▶ [WHAT THIS TASK INVOLVES] Please restate the entire listing verbatim.

+===+

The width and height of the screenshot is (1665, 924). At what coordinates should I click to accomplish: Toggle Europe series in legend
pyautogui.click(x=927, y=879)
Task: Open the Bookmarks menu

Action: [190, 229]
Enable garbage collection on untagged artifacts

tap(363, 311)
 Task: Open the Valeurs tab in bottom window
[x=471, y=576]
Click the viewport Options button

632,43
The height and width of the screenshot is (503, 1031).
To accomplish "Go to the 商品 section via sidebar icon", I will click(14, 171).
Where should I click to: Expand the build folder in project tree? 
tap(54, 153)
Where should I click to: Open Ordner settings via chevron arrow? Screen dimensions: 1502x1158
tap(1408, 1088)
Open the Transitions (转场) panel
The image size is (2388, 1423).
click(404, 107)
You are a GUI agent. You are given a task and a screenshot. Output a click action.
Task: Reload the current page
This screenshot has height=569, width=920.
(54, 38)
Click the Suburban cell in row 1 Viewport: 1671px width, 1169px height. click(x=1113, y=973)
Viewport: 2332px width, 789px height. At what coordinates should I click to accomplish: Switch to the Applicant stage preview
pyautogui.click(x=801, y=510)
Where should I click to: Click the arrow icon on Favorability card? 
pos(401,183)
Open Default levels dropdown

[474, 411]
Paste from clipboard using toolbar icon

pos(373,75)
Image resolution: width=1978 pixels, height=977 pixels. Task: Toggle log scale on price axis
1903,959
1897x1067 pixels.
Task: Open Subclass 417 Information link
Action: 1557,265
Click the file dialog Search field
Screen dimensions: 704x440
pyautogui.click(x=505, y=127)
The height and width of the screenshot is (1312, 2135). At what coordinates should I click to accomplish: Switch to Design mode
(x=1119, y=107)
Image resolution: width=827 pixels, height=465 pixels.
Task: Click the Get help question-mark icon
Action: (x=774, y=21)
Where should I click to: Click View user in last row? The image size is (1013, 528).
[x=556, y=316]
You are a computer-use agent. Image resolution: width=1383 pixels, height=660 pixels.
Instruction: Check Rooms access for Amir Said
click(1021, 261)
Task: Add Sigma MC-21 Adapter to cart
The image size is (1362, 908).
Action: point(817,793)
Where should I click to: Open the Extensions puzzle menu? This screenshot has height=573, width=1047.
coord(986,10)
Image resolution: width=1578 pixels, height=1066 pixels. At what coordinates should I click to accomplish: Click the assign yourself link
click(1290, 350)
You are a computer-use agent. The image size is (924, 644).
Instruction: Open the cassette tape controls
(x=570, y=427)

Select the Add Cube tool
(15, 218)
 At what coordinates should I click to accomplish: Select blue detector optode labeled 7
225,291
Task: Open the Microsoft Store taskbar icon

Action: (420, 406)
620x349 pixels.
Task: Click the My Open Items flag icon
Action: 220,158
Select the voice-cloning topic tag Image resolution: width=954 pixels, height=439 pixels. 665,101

+===+

▶ [ANSWER TO THIS EXERCISE]
The width and height of the screenshot is (1665, 924). At what coordinates should I click to accomplish: Toggle Europe series in legend
pyautogui.click(x=927, y=879)
Task: Open the Bookmarks menu

Action: [190, 229]
Enable garbage collection on untagged artifacts

tap(363, 311)
 Task: Open the Valeurs tab in bottom window
[x=471, y=576]
Click the viewport Options button

632,43
The height and width of the screenshot is (503, 1031).
To accomplish "Go to the 商品 section via sidebar icon", I will click(14, 171).
Where should I click to: Expand the build folder in project tree? 
tap(54, 153)
Where should I click to: Open Ordner settings via chevron arrow? Screen dimensions: 1502x1158
tap(1408, 1088)
Open the Transitions (转场) panel
The image size is (2388, 1423).
click(404, 107)
You are a GUI agent. You are given a task and a screenshot. Output a click action.
Task: Reload the current page
This screenshot has height=569, width=920.
(54, 38)
Click the Suburban cell in row 1 Viewport: 1671px width, 1169px height. click(x=1113, y=973)
Viewport: 2332px width, 789px height. At what coordinates should I click to accomplish: Switch to the Applicant stage preview
pyautogui.click(x=801, y=510)
Where should I click to: Click the arrow icon on Favorability card? 
pos(401,183)
Open Default levels dropdown

[474, 411]
Paste from clipboard using toolbar icon

pos(373,75)
Image resolution: width=1978 pixels, height=977 pixels. Task: Toggle log scale on price axis
1903,959
1897x1067 pixels.
Task: Open Subclass 417 Information link
Action: 1557,265
Click the file dialog Search field
Screen dimensions: 704x440
pyautogui.click(x=505, y=127)
The height and width of the screenshot is (1312, 2135). At what coordinates should I click to accomplish: Switch to Design mode
(x=1119, y=107)
Image resolution: width=827 pixels, height=465 pixels.
Task: Click the Get help question-mark icon
Action: (x=774, y=21)
Where should I click to: Click View user in last row? The image size is (1013, 528).
[x=556, y=316]
You are a computer-use agent. Image resolution: width=1383 pixels, height=660 pixels.
Instruction: Check Rooms access for Amir Said
click(1021, 261)
Task: Add Sigma MC-21 Adapter to cart
The image size is (1362, 908).
Action: point(817,793)
Where should I click to: Open the Extensions puzzle menu? This screenshot has height=573, width=1047.
coord(986,10)
Image resolution: width=1578 pixels, height=1066 pixels. At what coordinates should I click to accomplish: Click the assign yourself link
click(1290, 350)
You are a computer-use agent. The image size is (924, 644).
Instruction: Open the cassette tape controls
(x=570, y=427)

Select the Add Cube tool
(15, 218)
 At what coordinates should I click to accomplish: Select blue detector optode labeled 7
225,291
Task: Open the Microsoft Store taskbar icon

Action: (420, 406)
620x349 pixels.
Task: Click the My Open Items flag icon
Action: 220,158
Select the voice-cloning topic tag Image resolution: width=954 pixels, height=439 pixels. 665,101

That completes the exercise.